Review: This was a novel that I was very excited to read because its premise was just so intriguing. I wasn’t expecting it to be as good as it was!

What really made this novel for me was that there were a lot of themes that made up this story. It wasn’t just about cellular memory (which was a big component of the story) but it also deals with problems within the justice system, and the positives and negatives of vigilante behaviour. All of these themes gave the story a lot more complexity and depth, making it a more enjoyable read. There are also multiple POV’s used in this novel and that also helped make this novel fully fleshed out. The great thing about the different characters was that the author created strong, well developed connections between them; the different relationships were believable and ensured that important details were presented to the reader.

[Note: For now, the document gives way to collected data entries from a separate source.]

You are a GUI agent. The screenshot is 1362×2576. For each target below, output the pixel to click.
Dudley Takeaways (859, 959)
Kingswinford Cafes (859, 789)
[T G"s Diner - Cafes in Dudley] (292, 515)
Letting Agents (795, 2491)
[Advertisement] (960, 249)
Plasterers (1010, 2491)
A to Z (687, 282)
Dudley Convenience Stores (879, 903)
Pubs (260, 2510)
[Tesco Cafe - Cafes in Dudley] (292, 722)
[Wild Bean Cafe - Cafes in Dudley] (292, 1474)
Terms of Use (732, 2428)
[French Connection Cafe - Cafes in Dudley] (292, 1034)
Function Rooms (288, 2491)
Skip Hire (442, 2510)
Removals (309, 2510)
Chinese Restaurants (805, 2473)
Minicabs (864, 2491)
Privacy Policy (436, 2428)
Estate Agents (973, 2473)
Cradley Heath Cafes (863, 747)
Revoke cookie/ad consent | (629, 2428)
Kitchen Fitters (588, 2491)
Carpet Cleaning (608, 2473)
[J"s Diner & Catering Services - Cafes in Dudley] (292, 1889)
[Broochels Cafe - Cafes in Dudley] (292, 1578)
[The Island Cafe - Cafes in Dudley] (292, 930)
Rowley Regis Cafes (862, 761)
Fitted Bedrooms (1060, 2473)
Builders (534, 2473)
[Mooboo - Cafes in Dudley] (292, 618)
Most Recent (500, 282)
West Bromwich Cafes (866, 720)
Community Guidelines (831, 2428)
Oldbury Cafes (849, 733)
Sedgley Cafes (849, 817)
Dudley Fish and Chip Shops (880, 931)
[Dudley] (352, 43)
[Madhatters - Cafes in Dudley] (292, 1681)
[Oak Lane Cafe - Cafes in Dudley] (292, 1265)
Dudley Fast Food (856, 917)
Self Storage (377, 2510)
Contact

The story also had really great pacing and so many twists! There is something constantly happening, but it is all very well thought out and not random in the slightest; the author does a fantastic job of connecting all of the different events. Every time I thought I had discovered the plot twist of the story, the author would throw in another one! It just made it such a compelling read, and it increased the depth – and scope – of the story.

The only thing I did not like was the conversation style between Joshua and his new friend, Ollilia. It was hard to imagine them as teenagers because their style of talking was a little awkward, and I couldn’t sense the connection that the author was trying to create. This was the only connection that I felt wasn’t concrete in the whole story.